▸ WHAT THIS TASK INVOLVES:
Each entry below should be echoed exactly, with pictures omitted.

▸ Stored data:
━━━━━━━━━━━━━━━━━━━━━━━━━━━━━━

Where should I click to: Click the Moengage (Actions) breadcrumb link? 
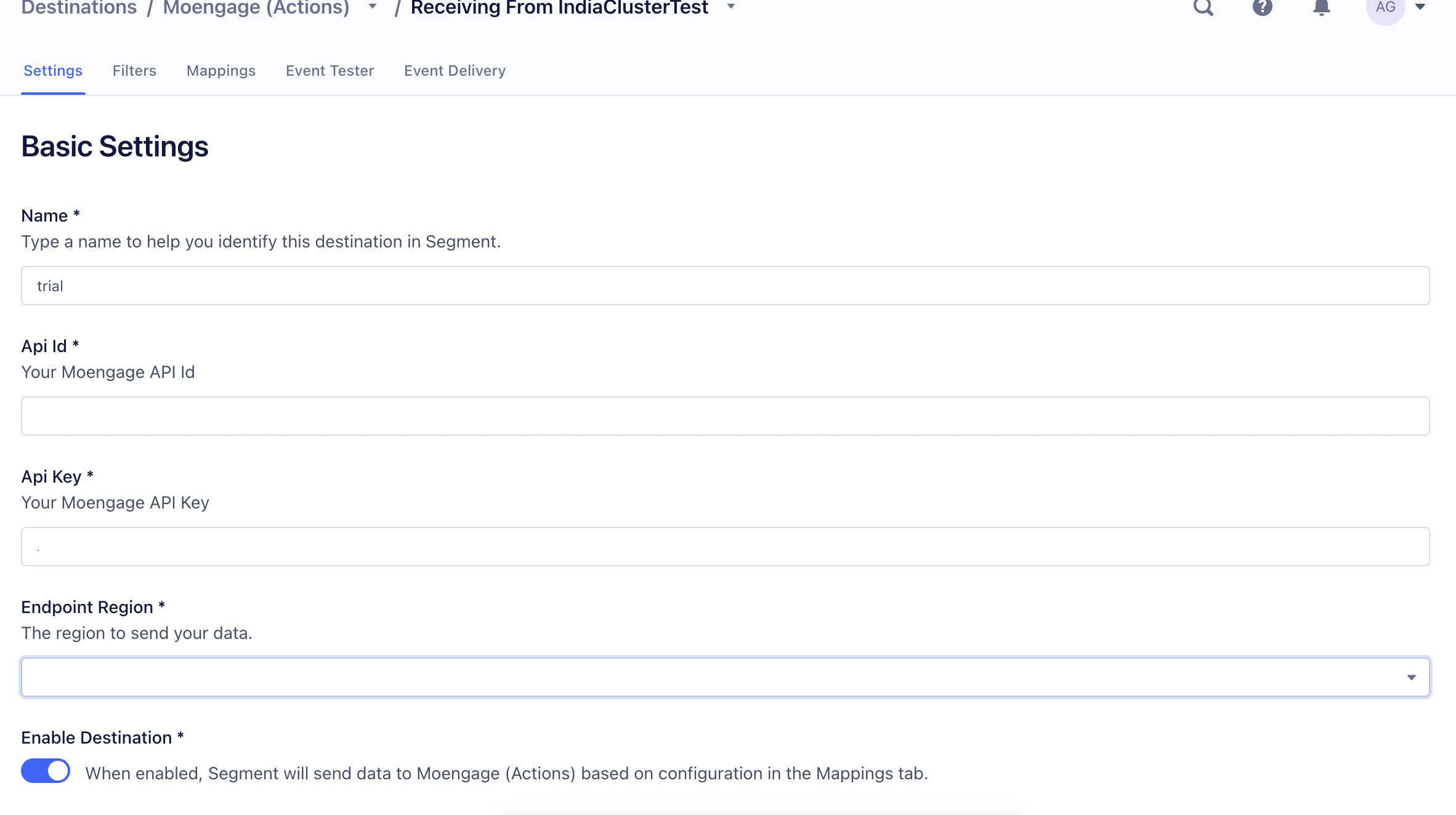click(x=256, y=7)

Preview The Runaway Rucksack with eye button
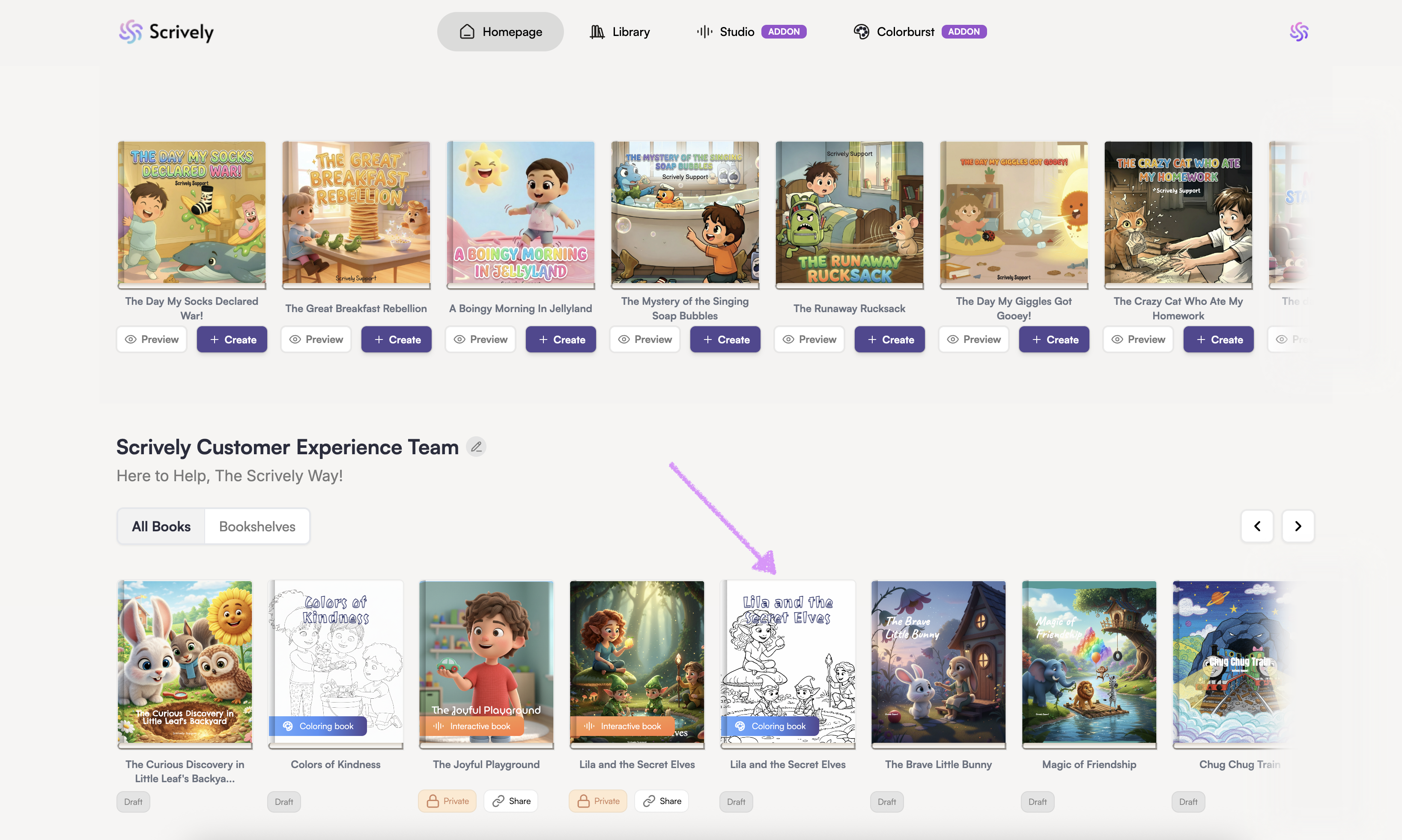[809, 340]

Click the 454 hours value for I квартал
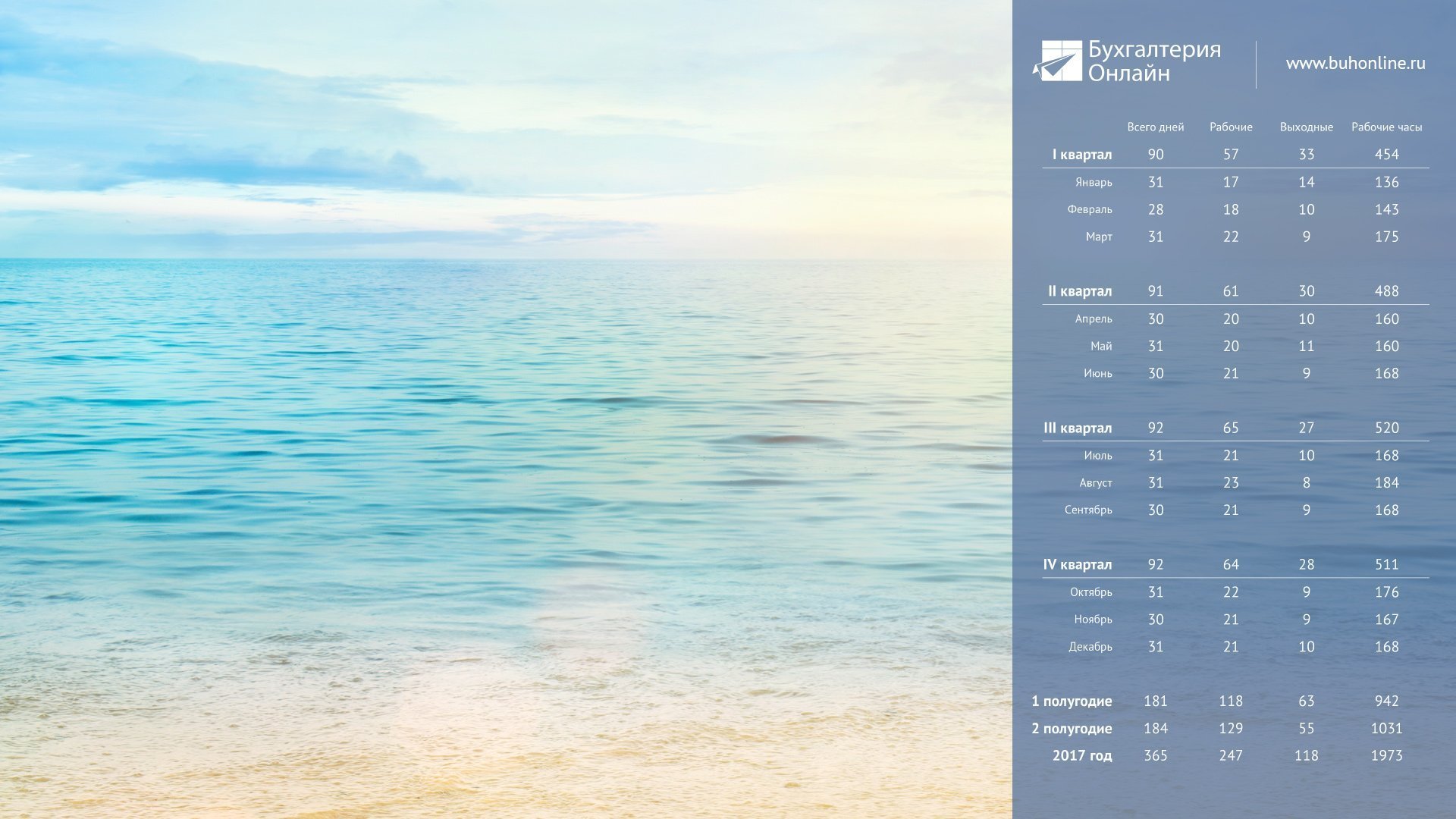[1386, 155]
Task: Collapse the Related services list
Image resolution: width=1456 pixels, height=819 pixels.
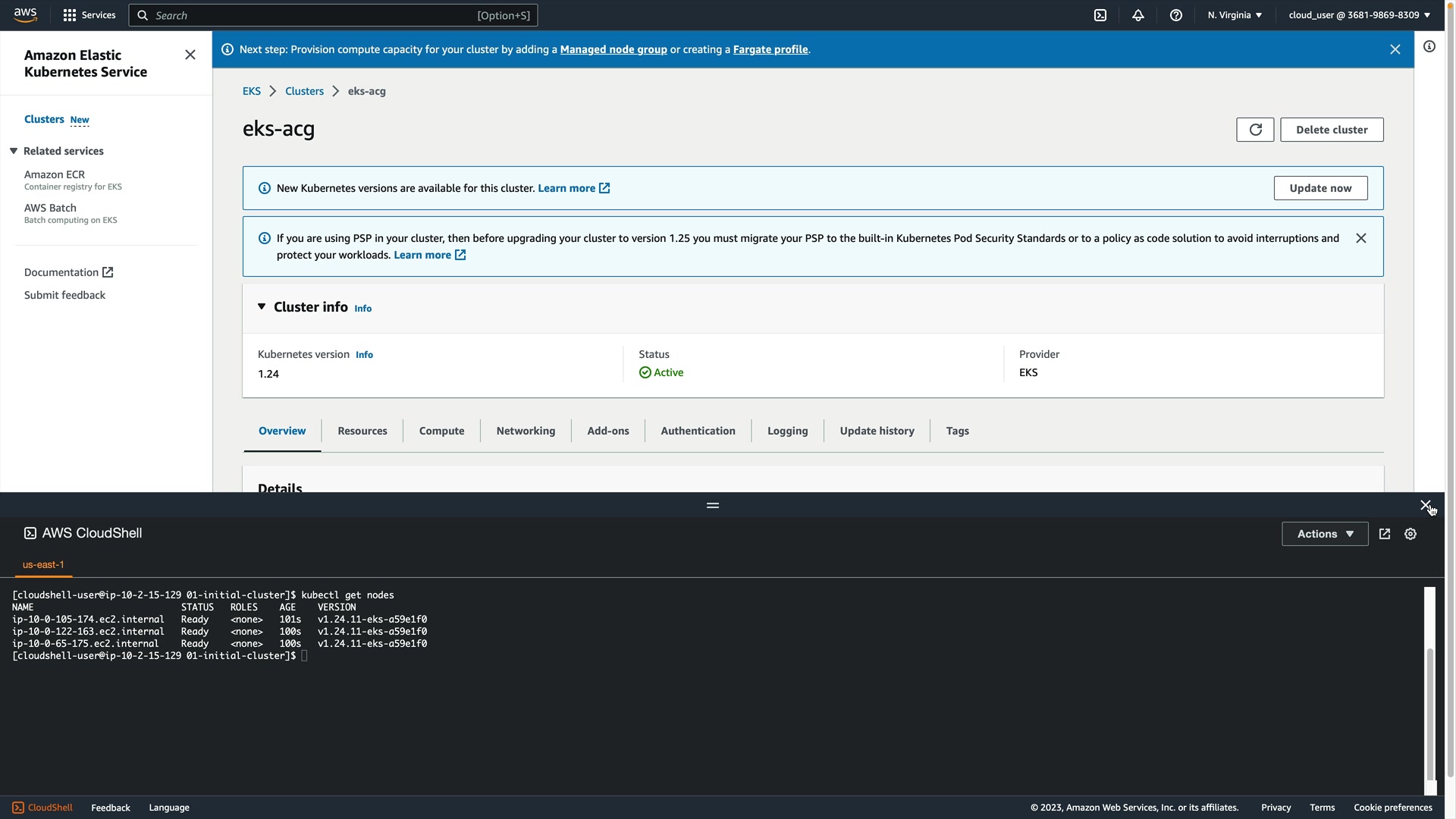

━━━━━━━━━━━━━━━━━━━━━━━━━━━━━━

▸ EXERCISE RESULT:
Where should I click to: Click the Moengage (Actions) breadcrumb link? 
click(x=256, y=7)

Preview The Runaway Rucksack with eye button
[809, 340]

Click the 454 hours value for I квартал
[1386, 155]
Task: Collapse the Related services list
Image resolution: width=1456 pixels, height=819 pixels.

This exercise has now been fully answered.